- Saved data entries
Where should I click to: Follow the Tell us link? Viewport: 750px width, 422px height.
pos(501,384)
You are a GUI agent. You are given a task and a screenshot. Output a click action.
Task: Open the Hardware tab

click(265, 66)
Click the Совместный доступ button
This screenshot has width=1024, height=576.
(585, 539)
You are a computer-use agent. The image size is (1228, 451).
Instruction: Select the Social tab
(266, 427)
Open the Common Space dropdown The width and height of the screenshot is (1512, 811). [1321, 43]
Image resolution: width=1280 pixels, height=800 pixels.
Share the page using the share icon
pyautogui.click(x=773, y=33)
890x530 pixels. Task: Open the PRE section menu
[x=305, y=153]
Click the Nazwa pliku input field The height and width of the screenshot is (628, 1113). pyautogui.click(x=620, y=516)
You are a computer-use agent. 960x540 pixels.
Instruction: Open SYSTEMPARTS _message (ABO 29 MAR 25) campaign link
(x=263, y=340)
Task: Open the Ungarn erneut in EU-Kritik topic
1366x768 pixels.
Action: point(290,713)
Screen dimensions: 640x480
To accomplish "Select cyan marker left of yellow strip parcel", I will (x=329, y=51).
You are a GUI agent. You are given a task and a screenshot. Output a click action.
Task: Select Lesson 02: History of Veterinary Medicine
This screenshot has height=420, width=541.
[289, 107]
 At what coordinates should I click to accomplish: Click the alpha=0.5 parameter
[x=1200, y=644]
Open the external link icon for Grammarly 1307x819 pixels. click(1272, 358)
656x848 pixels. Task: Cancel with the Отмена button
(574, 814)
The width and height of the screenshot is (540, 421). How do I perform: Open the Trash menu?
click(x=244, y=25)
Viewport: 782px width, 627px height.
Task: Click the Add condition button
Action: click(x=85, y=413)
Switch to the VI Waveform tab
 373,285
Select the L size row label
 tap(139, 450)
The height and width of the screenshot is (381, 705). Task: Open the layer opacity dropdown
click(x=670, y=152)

- PROBLEM
Write out word for word only the lines from the start of the entries down to the line with "Image resolution: width=1280", please, including both ends.

- ANSWER FOR THE TASK
Where should I click to: Follow the Tell us link? Viewport: 750px width, 422px height.
pos(501,384)
You are a GUI agent. You are given a task and a screenshot. Output a click action.
Task: Open the Hardware tab

click(265, 66)
Click the Совместный доступ button
This screenshot has width=1024, height=576.
(585, 539)
You are a computer-use agent. The image size is (1228, 451).
Instruction: Select the Social tab
(266, 427)
Open the Common Space dropdown The width and height of the screenshot is (1512, 811). [1321, 43]
Image resolution: width=1280 pixels, height=800 pixels.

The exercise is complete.